# Instructions to follow
From the excerpt about SJP's charges and partner incentives, extract the passage from "Away from charges, SJP" up to and including "and high-end jewellery.", copying it word for word.

# Reading text
* START *

Bellamy says the attacks over SJP’s charges are at odds with other adviser charging practices in the market, particularly the increase in advice charges post-RDR.
“It is a bit rich. Our fee structures have been consistent throughout this period, and yet the adviser community has moved from 50 basis points for ongoing advice to 75 to 100bps. Some of the ways they’ve done that is by moving people from active funds to passive funds. That’s not good behaviour, but it’s pretty common. It is ironic that those people look into this organisation and cry foul.”
Away from charges, SJP has also come under fire for its incentive structure for partners with reports suggesting advisers are treated to lavish foreign trips and high-end jewellery.
Bellamy says advisers receive a “badge of office” for making partner, which is a pair of cufflinks with SJP’s logo. He adds incentive schemes are disclosed to clients and the FCA is aware of the incentives in place.
“It is disingenuous to say it’s all fancy dinners with Bill Clinton because we don’t do that. We do have big speakers. As people are aware, this year we had George Osborne. I won’t apologise for the fact we had an ex-chancellor of the exchequer come and talk to 6,500 people in a financial services business about Brexit, about the economy and about his view on what the future looked like. That seemed to me something that was quite educational. Unfortunately you don’t get thanked for getting someone with that kind of pedigree, you just get kicked around the place because he cost £40,000.”

* END *

# Recorded data
* START *

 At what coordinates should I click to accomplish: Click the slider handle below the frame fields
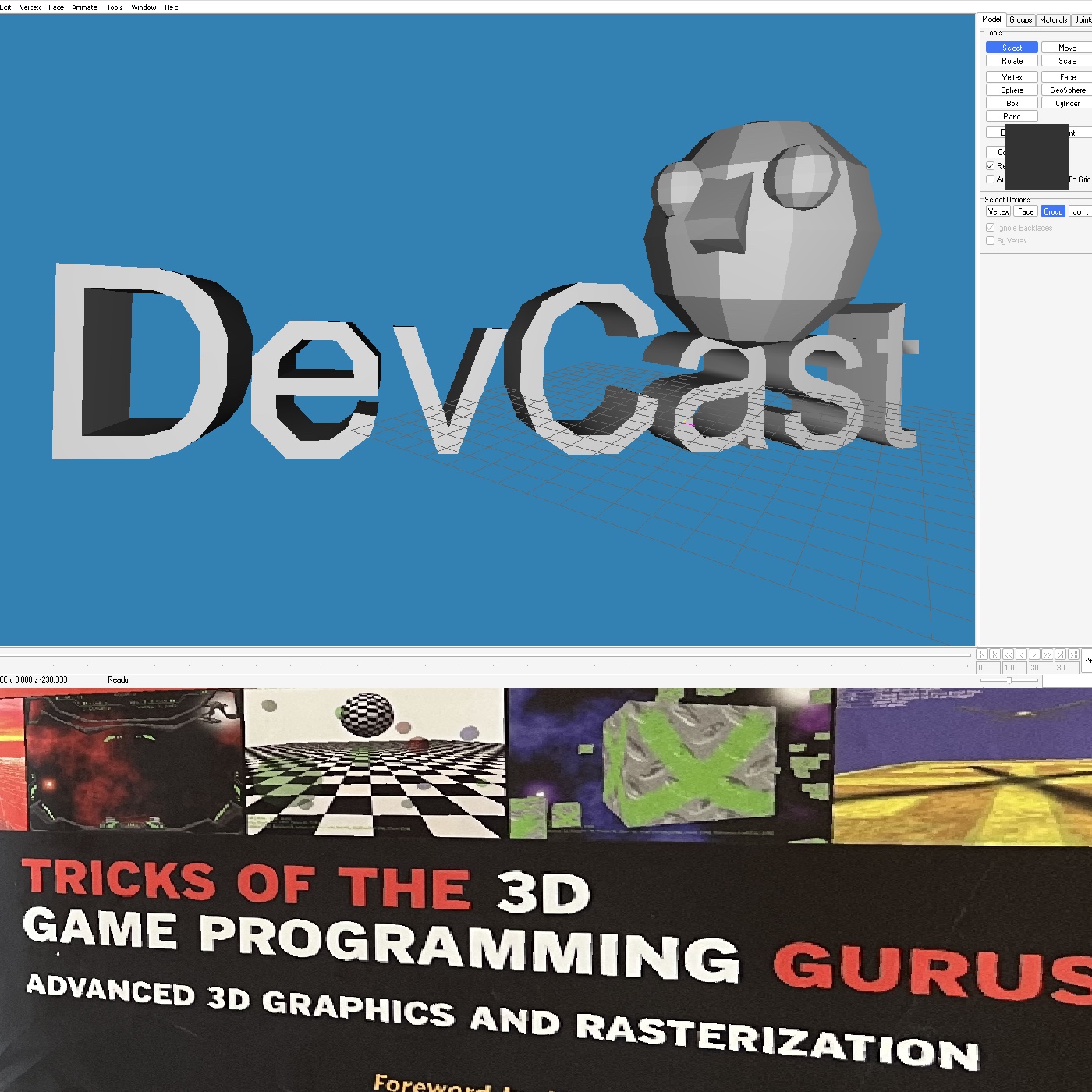(x=1009, y=680)
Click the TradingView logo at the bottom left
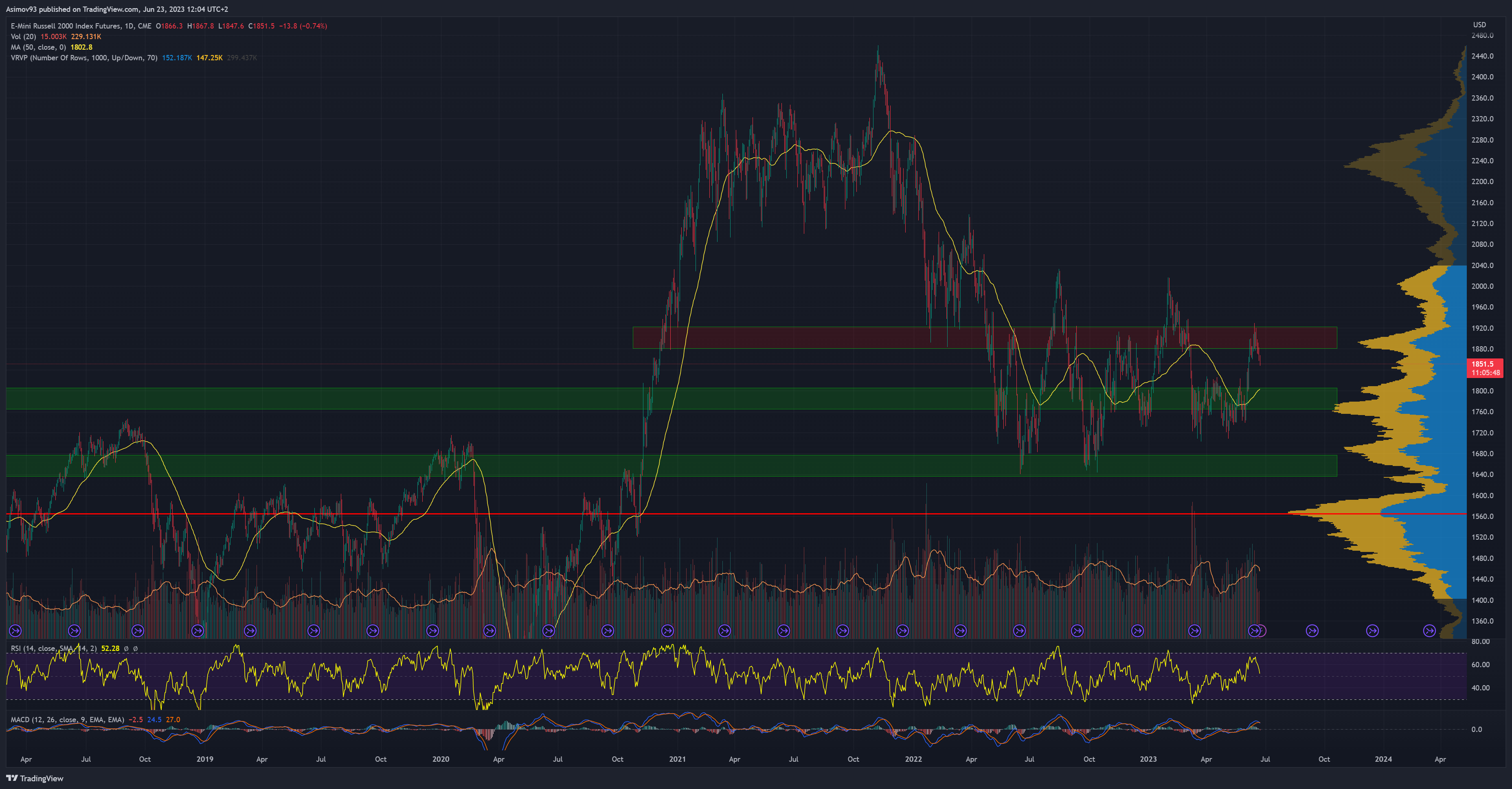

* END *

# Result for this task
Away from charges, SJP has also come under fire for its incentive structure for partners with reports suggesting advisers are treated to lavish foreign trips and high-end jewellery.